Data excerpted from a collection:
○ ○ ○ ○ ○

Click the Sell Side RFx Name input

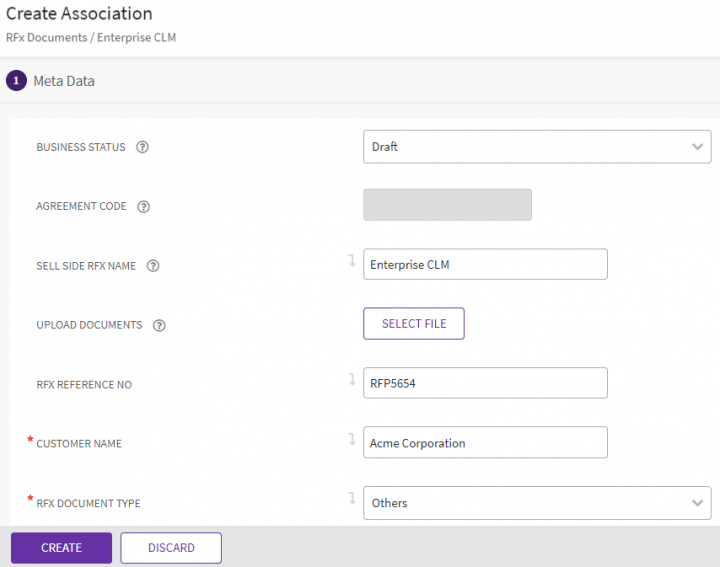pyautogui.click(x=485, y=265)
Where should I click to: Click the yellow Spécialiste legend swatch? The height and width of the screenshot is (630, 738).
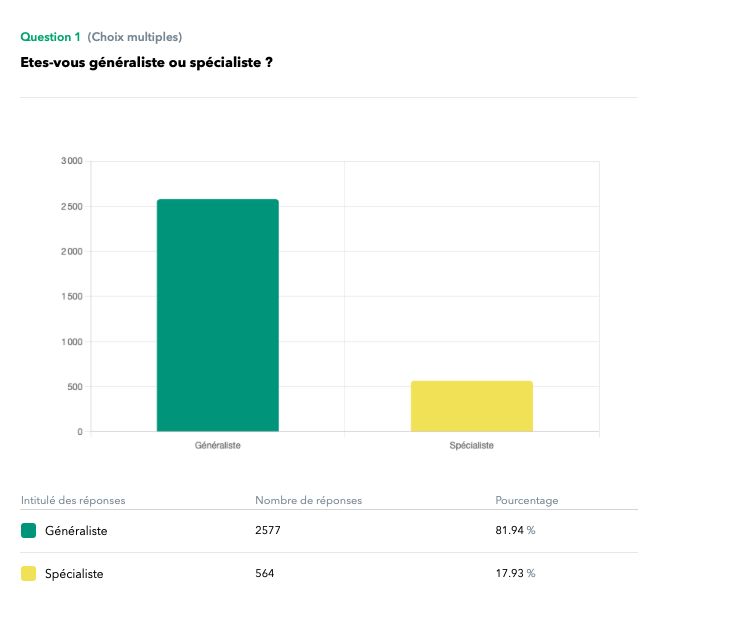coord(29,574)
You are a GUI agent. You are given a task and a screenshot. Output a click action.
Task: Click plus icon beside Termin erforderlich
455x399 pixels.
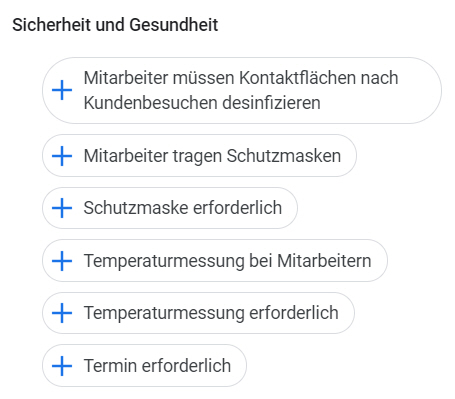(62, 366)
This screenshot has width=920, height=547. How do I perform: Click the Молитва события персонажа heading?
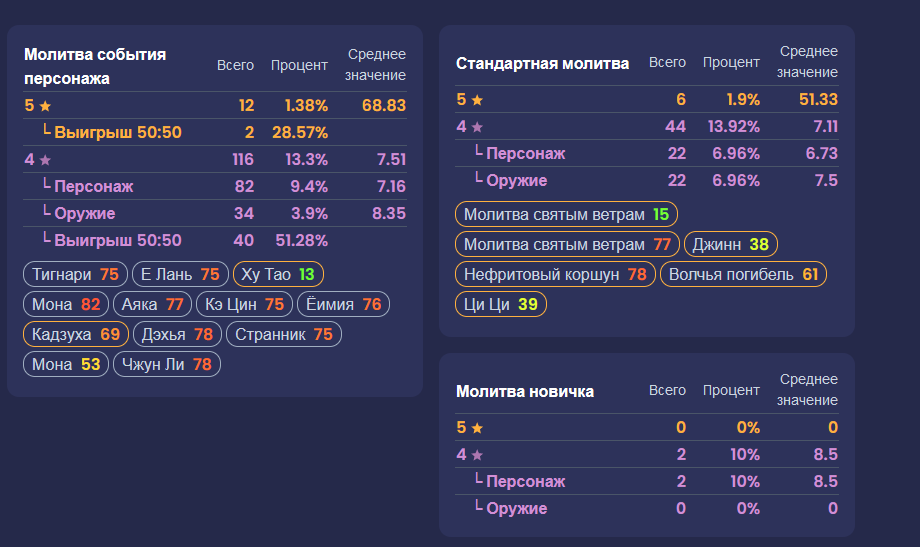(x=95, y=66)
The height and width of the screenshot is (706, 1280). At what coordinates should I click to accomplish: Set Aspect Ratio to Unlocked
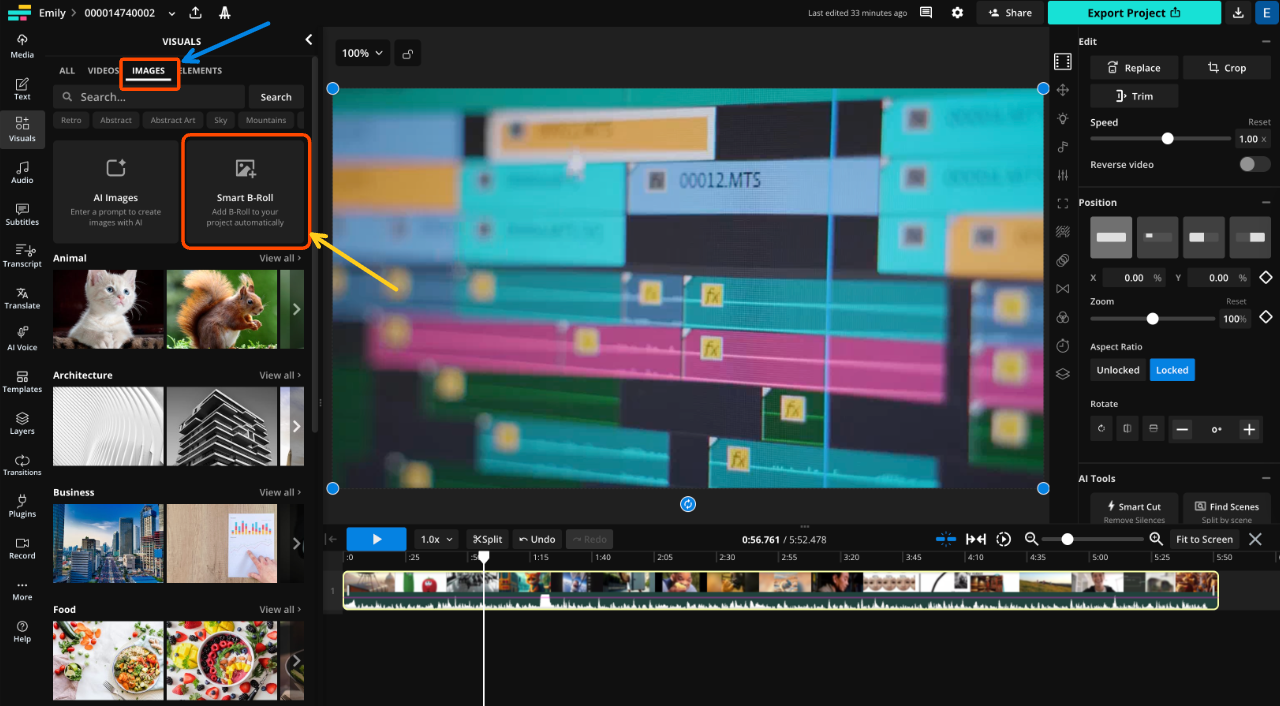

○ ○ ○ ○ ○

• Directions: Write out the data above again, replacing every "screenshot" with "screen image" and keeping everything else the same. Leave out the pictures.

• Result:
Click the Sell Side RFx Name input

pyautogui.click(x=485, y=265)
Where should I click to: Click the yellow Spécialiste legend swatch? The height and width of the screen image is (630, 738).
coord(29,574)
You are a GUI agent. You are given a task and a screen image. Output a click action.
Task: Click plus icon beside Termin erforderlich
455x399 pixels.
(62, 366)
This screen image has width=920, height=547. How do I perform: Click the Молитва события персонажа heading?
(x=95, y=66)
The height and width of the screen image is (706, 1280). At what coordinates should I click to accomplish: Set Aspect Ratio to Unlocked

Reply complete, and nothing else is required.